Set up a Snowflake bridge staging server
The goals of this issue are:
- Share practical experience setting up a snowflake bridge.
- Write a Snowflake Bridge Installation Guide, like the existing Snowflake Broker Installation Guide.
- Install an experimental load balancing configuration in an attempt to increase the capacity of the bridge.
If the load balancing configuration works, we can then apply it to the production bridge. (Or change DNS so as to swap production and staging.)

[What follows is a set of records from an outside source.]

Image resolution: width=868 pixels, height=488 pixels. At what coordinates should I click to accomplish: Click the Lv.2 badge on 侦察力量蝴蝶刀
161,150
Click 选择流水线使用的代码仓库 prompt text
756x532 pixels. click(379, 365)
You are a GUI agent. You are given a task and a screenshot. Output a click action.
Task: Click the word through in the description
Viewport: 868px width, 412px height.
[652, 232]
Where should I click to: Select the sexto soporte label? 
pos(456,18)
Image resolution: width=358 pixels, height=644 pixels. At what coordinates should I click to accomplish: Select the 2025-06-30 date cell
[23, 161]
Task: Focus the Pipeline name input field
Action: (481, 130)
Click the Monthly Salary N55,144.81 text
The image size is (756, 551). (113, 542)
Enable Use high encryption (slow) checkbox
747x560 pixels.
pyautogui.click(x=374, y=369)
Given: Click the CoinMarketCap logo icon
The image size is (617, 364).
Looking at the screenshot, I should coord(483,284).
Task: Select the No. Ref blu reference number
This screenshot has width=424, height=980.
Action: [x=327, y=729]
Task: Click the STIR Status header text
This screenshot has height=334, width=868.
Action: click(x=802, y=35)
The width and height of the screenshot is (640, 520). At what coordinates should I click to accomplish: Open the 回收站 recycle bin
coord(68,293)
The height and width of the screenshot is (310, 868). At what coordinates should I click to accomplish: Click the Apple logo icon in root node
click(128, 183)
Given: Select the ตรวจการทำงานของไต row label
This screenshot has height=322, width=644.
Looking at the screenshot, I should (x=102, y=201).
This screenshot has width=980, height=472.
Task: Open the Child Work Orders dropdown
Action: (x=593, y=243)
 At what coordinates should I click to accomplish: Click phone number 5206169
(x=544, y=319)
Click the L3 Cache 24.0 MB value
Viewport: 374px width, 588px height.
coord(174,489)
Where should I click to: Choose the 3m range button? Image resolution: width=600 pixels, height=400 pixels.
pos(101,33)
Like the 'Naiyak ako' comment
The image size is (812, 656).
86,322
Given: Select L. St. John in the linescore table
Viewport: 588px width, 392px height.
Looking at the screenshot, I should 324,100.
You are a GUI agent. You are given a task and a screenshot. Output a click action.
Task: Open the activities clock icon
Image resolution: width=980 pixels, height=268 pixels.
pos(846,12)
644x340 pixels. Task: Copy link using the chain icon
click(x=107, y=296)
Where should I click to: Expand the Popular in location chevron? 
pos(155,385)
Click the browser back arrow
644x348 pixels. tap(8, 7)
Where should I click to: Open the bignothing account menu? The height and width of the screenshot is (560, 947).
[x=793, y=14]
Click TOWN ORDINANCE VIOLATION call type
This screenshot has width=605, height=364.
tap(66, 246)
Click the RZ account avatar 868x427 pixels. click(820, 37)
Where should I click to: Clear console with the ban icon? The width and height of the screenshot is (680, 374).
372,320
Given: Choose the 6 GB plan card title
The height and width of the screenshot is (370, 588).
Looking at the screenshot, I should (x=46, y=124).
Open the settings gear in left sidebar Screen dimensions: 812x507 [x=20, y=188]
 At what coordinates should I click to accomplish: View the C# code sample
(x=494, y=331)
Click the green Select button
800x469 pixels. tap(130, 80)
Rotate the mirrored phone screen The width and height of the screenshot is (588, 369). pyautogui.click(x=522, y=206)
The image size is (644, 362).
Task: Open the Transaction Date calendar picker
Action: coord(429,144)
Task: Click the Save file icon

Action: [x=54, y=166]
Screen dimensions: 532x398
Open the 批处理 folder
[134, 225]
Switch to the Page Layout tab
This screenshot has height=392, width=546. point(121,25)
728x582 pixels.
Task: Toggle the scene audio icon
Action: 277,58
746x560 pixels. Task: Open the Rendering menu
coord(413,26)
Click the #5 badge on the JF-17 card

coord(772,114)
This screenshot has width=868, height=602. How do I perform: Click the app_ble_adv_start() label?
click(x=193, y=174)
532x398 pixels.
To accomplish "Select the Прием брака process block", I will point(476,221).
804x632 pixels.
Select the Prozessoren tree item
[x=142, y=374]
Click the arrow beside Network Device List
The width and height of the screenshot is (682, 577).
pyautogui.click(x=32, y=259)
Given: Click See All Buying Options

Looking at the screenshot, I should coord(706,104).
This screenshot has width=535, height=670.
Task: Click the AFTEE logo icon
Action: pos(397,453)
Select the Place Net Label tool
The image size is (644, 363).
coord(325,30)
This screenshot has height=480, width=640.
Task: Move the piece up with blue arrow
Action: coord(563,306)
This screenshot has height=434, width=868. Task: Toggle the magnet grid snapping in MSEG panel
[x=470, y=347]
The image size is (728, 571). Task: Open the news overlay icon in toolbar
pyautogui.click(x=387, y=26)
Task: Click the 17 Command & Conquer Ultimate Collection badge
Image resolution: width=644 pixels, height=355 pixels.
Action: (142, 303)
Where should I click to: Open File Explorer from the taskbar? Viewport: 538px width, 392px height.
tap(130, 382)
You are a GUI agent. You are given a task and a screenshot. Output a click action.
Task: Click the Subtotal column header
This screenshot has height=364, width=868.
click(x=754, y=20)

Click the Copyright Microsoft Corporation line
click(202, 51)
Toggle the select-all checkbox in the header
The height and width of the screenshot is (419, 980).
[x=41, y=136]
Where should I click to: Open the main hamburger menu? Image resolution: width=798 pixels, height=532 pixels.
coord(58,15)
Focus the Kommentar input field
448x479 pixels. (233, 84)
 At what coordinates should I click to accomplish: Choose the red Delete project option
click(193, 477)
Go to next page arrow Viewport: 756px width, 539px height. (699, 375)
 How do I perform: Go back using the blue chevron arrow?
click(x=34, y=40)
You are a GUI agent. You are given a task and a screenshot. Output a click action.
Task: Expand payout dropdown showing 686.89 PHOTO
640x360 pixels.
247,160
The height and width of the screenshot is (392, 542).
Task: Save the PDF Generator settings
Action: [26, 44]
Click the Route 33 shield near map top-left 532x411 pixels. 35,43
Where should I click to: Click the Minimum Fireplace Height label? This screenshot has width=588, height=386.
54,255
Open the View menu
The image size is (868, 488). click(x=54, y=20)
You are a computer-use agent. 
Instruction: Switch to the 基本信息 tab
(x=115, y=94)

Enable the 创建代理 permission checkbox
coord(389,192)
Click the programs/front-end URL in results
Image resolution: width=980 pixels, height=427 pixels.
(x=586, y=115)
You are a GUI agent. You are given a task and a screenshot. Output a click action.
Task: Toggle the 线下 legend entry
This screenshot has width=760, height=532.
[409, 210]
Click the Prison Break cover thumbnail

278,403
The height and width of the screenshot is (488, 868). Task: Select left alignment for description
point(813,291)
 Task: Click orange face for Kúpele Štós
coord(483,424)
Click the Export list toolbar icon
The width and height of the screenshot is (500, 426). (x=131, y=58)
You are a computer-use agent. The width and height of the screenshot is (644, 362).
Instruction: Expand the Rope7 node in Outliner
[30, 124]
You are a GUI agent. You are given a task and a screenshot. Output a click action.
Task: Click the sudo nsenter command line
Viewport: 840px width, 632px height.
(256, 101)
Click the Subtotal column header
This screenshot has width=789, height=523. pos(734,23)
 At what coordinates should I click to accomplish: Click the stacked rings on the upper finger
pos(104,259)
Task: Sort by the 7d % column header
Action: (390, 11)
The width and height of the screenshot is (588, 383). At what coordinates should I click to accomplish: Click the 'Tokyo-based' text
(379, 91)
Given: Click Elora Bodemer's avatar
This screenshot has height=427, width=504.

We talked about scaling the snowflake bridge and load balancing ideas at the 2022-01-06 team meeting.
Meeting notes
- Scaling Snowflake bridge
- Already increased from 4 to 8 CPUs
- We should profile snowflake-server to reduce its CPU use
- But dcf feels that the bottleneck is not the snowflake-server process (which is multithreaded and can use multiple CPU cores), but the tor process (which can only use 1 CPU core and is already constantly at 100%). See https://lists.torproject.org/pipermail/tor-relays/2021-December/020156.html
- It turns out that it is possible to run multiple instances of tor with the same identity keys (hence the same fingerprint), either on the same host or on different hosts: https://lists.torproject.org/pipermail/tor-relays/2021-December/020157.html. Multiple instances of tor is a way of scaling tor beyond 1 CPU core, with snowflake-server distributing traffic over the available instances: https://lists.torproject.org/pipermail/tor-relays/2021-December/020182.html
- With another shim (similar to moat-shim) you can keep ExtORPort metrics reporting in the load-balanced configuration:
- https://gitlab.torproject.org/dcf/extor-static-cookie
- https://lists.torproject.org/pipermail/tor-relays/2022-January/020183.html
- Though I'm not sure, if Metrics gets multiple descriptors per day with the same fingerprint, whether it will sum all of them, or only keep one of them
- dcf has a bridge running now (with obfs4proxy, not snowflake-server) with this extor-static-cookie + load balancing configuration
- https://metrics.torproject.org/rs.html#details/07B9C6D7BE9685E83FA8C7A4FEB34CAD6CB77503
- Though I have not tested Roger's caveat about DEFAULT_ONION_KEY_LIFETIME_DAYS yet https://lists.torproject.org/pipermail/tor-relays/2022-January/020196.html
- We could apply this same thing to the snowflake bridge. But it is kind of a big configuration change: we need to stop snowflake-server being managed by tor, and instead run it independently (i.e., using runit or systemd) and have it talk to the tor instances' static ExtORPorts through a load balancer. It would be best to do this on a staging server separate from production first.
- we tentatively plan to do this next tuesday, 2022-01-11. dcf will be in touch and have a host ready for installation.
- Once the tor bottleneck is removed, though, we are not too far from the next likely bottleneck, which is total CPU of the host, shared between tor and snowflake-server. It might be time to think about migrating to different hosting for the snowflake bridge. Or we can experiment with running snowflake-server on one host, and N instances of tor on another (preferably nearby) host.